As implemented, the method just wasn’t practical, but that’s not inherently the case – there still may be ways to make it more practical. Certainly the ideas there are worth aspiring to and understanding: It was a very beautiful marriage between Bayesian nonparametrics (hardcore statistics), and neural nets. But it wasn’t practical, so it totally missed the wave that happened afterwards, and since then it’s mostly been forgotten.

New Perspectives

People talk about architecture search these days, and they come up with new algorithms for it. Sometimes I think, maybe we should go back nine years or so ago, and have a look at some of the ideas in that paper. Cut some corners, because maybe you don’t need to implement a fully principled MCMC. Maybe you need some tricks for it to run on a GPU. And maybe it’s worth revisiting those ideas in the context of supervised learning. This is where I think there is an interesting opportunity as well as – I almost want to say, regret – but no, I don’t regret it. Yes, we tried something crazy and ambitious, but I’m just a little sad that there were many examples of other pieces of ambitious work where I feel like the community either reinvents ideas or invents work-arounds for problems that we should know how to solve.
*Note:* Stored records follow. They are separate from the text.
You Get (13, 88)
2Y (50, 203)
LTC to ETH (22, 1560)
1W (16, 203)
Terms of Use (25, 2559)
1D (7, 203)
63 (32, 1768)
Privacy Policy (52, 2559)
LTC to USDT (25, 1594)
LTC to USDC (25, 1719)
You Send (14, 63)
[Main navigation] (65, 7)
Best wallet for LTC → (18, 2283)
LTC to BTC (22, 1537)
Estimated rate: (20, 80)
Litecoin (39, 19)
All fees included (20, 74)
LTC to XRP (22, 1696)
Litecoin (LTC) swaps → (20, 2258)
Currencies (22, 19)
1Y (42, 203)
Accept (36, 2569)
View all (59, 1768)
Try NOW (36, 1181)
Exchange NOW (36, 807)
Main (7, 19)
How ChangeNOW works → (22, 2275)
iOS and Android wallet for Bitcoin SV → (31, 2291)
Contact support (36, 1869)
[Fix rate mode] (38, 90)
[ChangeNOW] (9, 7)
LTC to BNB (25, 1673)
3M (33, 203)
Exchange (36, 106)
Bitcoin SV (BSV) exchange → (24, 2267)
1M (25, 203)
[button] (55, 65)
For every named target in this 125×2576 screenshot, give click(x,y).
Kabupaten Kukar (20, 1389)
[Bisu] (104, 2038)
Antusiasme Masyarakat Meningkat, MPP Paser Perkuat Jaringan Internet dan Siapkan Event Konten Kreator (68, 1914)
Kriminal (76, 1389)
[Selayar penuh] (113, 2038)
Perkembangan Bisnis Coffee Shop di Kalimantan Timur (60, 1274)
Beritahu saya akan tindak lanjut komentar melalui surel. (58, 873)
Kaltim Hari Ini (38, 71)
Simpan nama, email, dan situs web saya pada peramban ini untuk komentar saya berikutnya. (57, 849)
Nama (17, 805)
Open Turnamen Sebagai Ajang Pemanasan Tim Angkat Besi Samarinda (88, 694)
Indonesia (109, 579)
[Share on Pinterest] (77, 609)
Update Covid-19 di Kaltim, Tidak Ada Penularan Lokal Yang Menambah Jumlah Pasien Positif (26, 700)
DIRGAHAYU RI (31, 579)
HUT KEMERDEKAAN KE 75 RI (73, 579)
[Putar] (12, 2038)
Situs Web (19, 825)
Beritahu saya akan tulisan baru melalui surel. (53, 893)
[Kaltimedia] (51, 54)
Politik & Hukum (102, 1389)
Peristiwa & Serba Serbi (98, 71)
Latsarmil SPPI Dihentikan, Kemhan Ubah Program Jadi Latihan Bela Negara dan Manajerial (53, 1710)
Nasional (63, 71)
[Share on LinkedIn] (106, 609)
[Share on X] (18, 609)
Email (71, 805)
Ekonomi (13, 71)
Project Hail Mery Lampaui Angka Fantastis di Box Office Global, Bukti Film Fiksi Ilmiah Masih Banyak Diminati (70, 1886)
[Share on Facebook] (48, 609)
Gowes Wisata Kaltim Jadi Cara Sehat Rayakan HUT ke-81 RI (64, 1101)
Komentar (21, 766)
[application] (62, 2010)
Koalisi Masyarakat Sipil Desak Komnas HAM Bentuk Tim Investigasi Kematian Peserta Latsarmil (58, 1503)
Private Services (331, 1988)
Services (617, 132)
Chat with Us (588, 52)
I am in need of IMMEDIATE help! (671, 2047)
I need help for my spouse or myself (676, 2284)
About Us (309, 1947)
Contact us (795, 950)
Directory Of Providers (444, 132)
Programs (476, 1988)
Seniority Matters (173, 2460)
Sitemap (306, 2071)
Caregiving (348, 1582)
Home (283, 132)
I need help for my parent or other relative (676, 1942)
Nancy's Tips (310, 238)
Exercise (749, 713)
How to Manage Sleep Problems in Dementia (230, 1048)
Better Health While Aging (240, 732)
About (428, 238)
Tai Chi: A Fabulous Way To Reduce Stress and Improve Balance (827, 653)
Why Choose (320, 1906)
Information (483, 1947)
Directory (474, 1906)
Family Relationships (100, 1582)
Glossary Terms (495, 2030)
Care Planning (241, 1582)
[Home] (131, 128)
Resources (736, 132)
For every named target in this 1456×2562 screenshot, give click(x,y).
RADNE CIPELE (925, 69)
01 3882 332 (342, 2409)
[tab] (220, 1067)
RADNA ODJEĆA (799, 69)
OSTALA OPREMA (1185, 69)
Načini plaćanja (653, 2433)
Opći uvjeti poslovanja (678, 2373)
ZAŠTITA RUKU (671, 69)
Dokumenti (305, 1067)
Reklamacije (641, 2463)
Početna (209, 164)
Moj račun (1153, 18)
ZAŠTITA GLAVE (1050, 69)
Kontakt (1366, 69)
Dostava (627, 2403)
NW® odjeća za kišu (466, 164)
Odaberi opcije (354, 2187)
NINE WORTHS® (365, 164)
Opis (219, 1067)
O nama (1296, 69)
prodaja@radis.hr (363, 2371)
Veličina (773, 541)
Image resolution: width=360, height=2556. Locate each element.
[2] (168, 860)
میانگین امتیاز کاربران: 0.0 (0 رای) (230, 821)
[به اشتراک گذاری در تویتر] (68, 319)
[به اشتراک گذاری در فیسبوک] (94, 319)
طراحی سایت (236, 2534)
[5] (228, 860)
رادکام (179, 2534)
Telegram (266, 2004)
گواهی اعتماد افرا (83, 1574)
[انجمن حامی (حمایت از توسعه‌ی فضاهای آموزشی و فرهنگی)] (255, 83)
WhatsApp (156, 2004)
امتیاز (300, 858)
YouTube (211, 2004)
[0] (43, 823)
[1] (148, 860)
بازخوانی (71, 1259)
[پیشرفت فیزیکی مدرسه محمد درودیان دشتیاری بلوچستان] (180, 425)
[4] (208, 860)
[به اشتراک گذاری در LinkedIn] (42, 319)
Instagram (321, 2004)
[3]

There’s another thing I’ve learned, and this is where working in industry has been very helpful in the last few years, which is that the best ideas are the really simple ones. Simple ideas, people understand. And if you provide the code, they can even run it without understanding it. And if it’s practical, scalable, simple, and you provide the code, then that goes incredibly far.

If it’s beautiful, elegant, complex, and it requires you to deeply understand two different fields of machine learning, then it’s not going to go very far. Basically, this is an example of one of those things where practicality trumps beauty. So I’m not expecting this to come back in force and take over the field of machine learning, but I look at this paper fondly, and I can talk about it in a retrospective way with some amount of sadness about the fact that it didn’t go that far.